麦麦提麻木的将原材料拉上板车运往生产车间,又将边角料运往回收区,在不知重复了多少次后,终于获得了片刻休息的机会。
瘫软在墙角的他,不禁又发自内心地喊道:“这算个什么事儿啊!”
如果说,一个月前的麦麦提,因为自己在学习期间不肯用心去消化吸收知识,从而被分配成一个杂务工的话,那确实不算事。
但如今的麦麦提可不是一个月前的他了,他的身体里藏着一个来自三十年后的灵魂。
一位不愿透露姓名的上海交大风力发电研究中心资深研究员,也不清楚自己在那场大型风机试验中究竟误碰了何种机关。
竟被吸入时空裂缝,意外被传送到了 1986年的平行世界,附身于这么一个水工机械厂的杂务工身上。
经历了这段日子的惊惧与迷茫,麦麦提吐尔逊——哦,暂且就用这具身体原本的名字称呼他吧,慢慢融合了这一世的记忆,勉强适应了身边的人和事。

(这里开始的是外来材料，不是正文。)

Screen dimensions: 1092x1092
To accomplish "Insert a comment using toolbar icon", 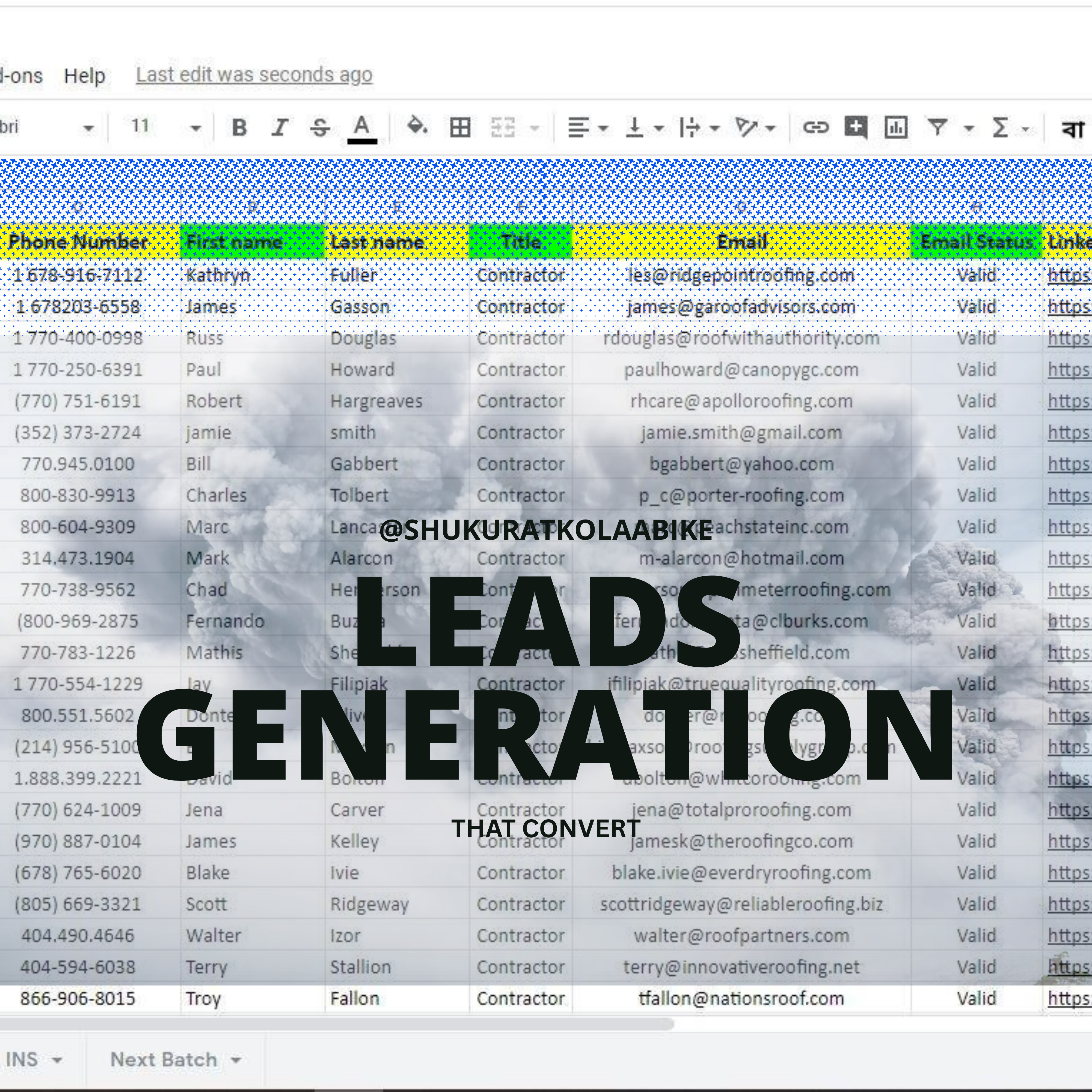I will coord(856,127).
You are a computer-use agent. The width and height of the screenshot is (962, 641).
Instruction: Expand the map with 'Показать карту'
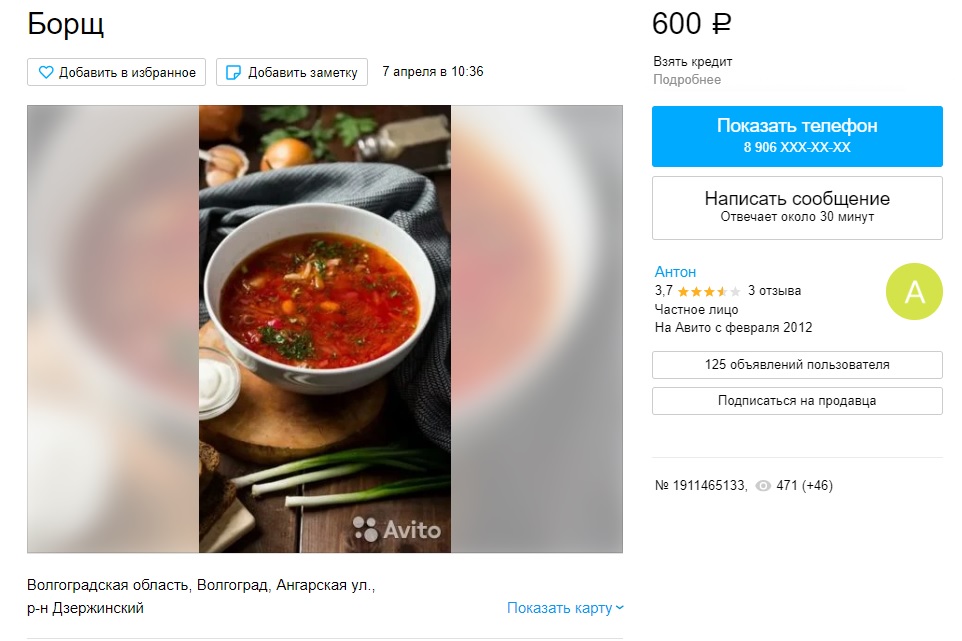pyautogui.click(x=558, y=607)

如今,尽管他能够坦然地称呼自己的父母,也学会叼着一支劣质香烟与周边的玉苏普、巴特尔、迪力木拉提们勾肩搭背、称兄道弟。
但这并不意味着他从心底里真正接受了这个身份,毕竟,穿越成少数民族的阿达西,他需要接受的乡土习俗就与之前大不相同,生活上难免有些不适应。